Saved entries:
──────────────────────────────

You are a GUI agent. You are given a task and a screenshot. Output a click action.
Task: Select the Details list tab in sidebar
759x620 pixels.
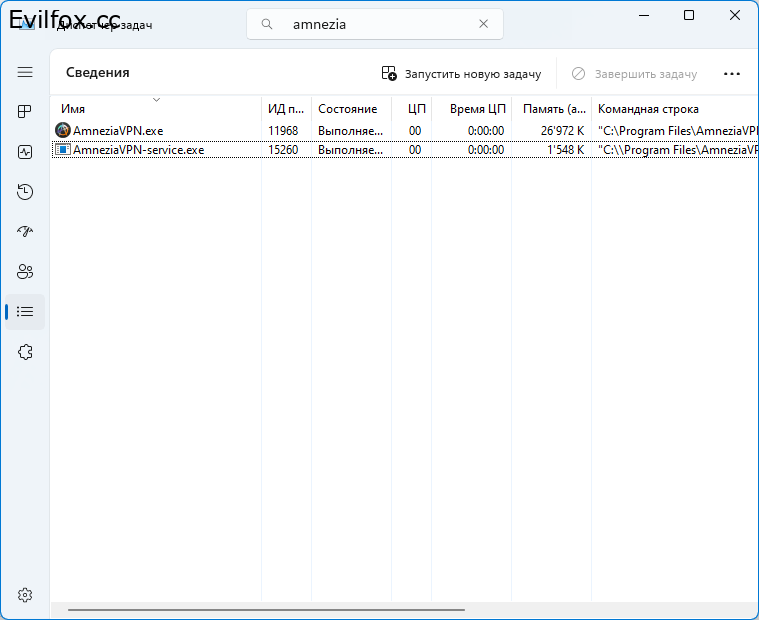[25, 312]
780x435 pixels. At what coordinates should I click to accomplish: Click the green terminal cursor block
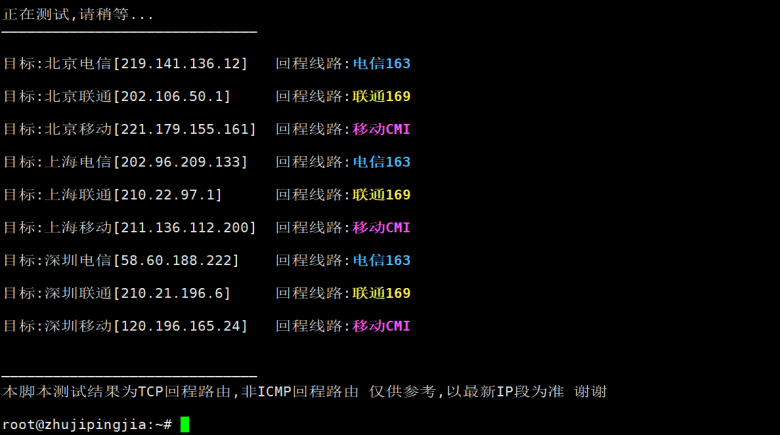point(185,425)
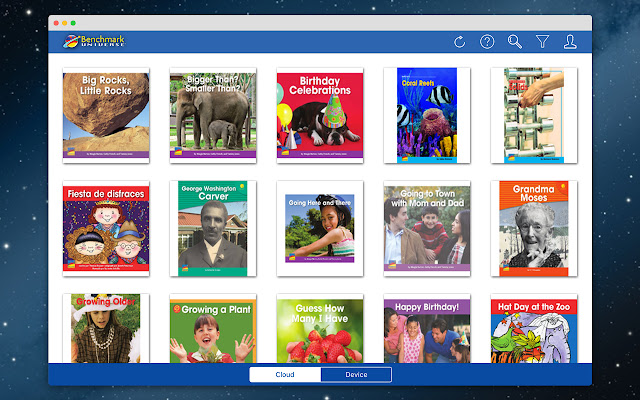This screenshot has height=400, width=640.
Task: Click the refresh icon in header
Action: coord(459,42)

──────────────────────────────

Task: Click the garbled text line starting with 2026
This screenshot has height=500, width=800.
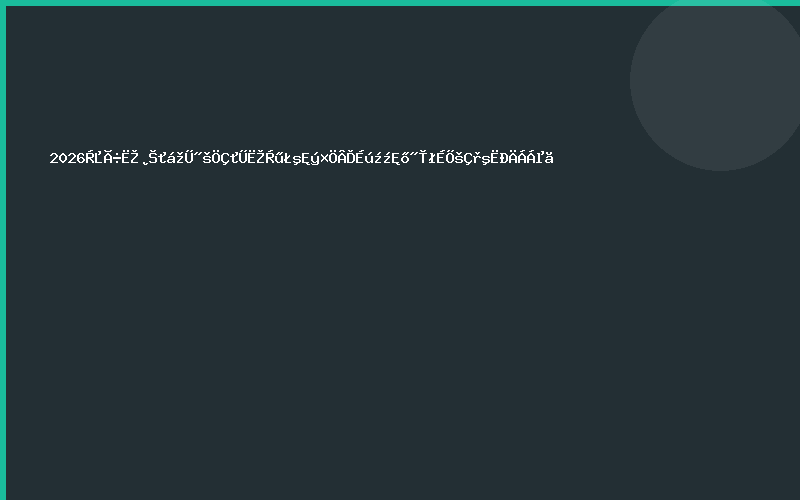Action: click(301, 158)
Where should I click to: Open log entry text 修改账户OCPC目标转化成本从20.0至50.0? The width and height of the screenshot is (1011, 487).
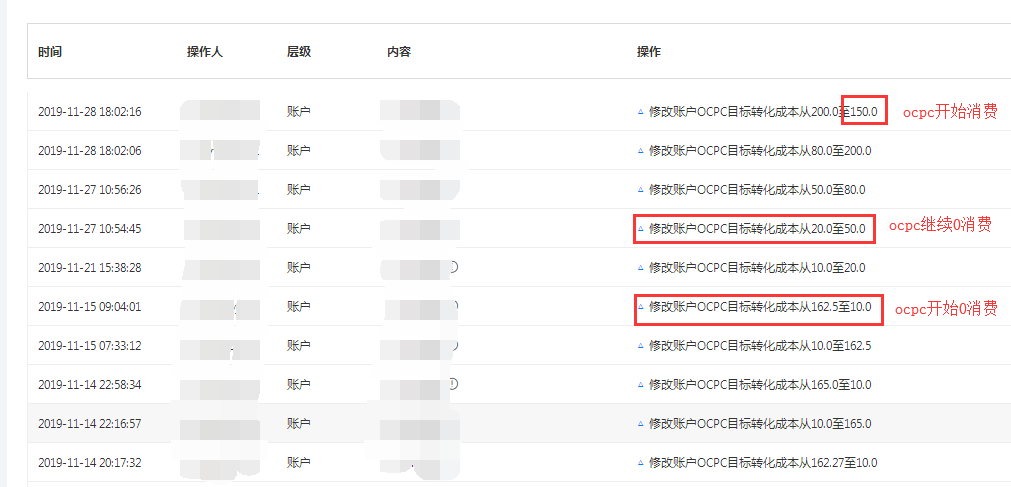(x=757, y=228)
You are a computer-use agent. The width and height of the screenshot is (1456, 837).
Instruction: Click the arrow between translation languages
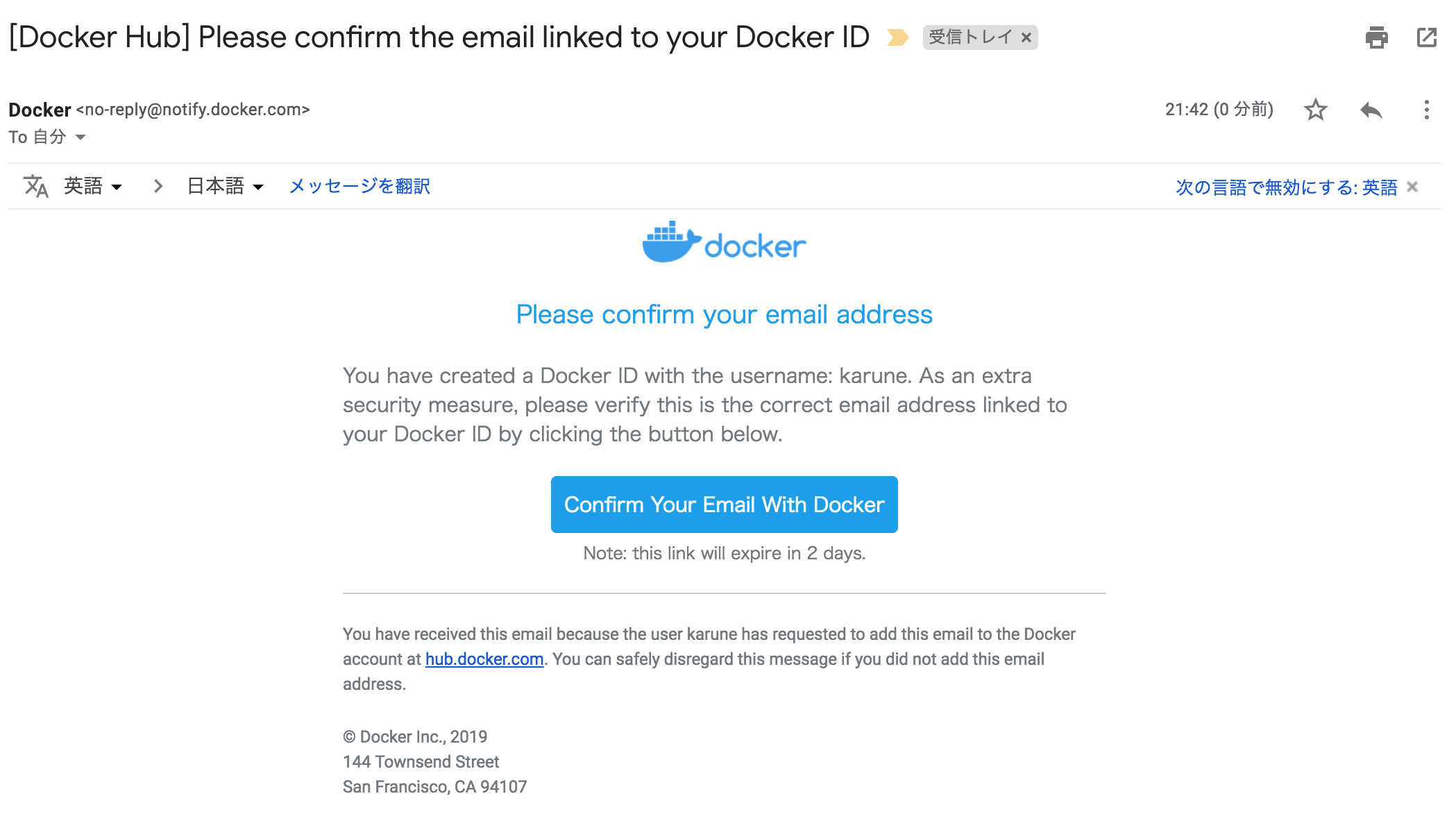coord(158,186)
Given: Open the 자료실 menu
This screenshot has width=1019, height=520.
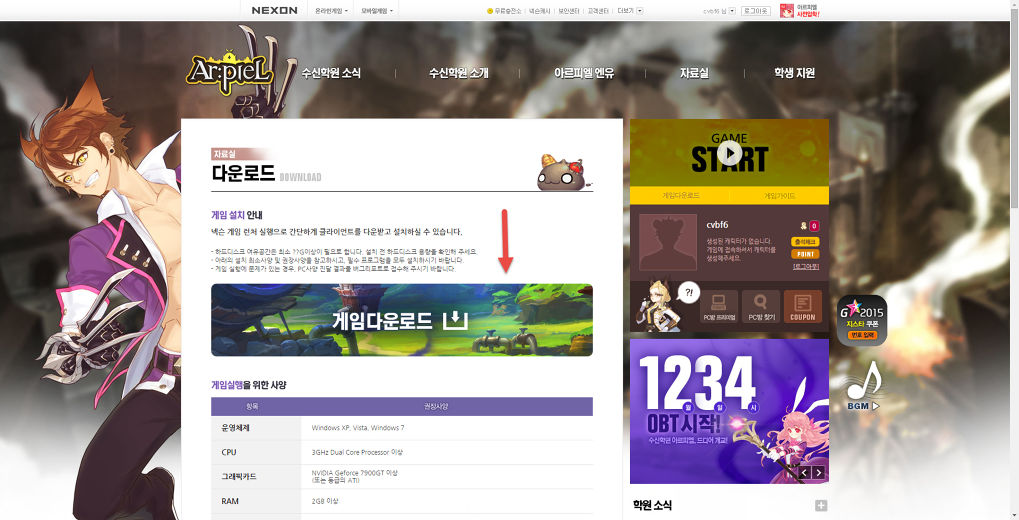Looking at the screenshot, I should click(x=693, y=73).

──────────────────────────────

> **EXERCISE DETAILS**:
Gather all lines of the records that include the word "agent".

> **SOLUTION TO THE PROBLEM**:
You are a GUI agent. You are given a task and a screenshot. Output a click action.
You are a computer-use agent. The width and height of the screenshot is (1456, 837).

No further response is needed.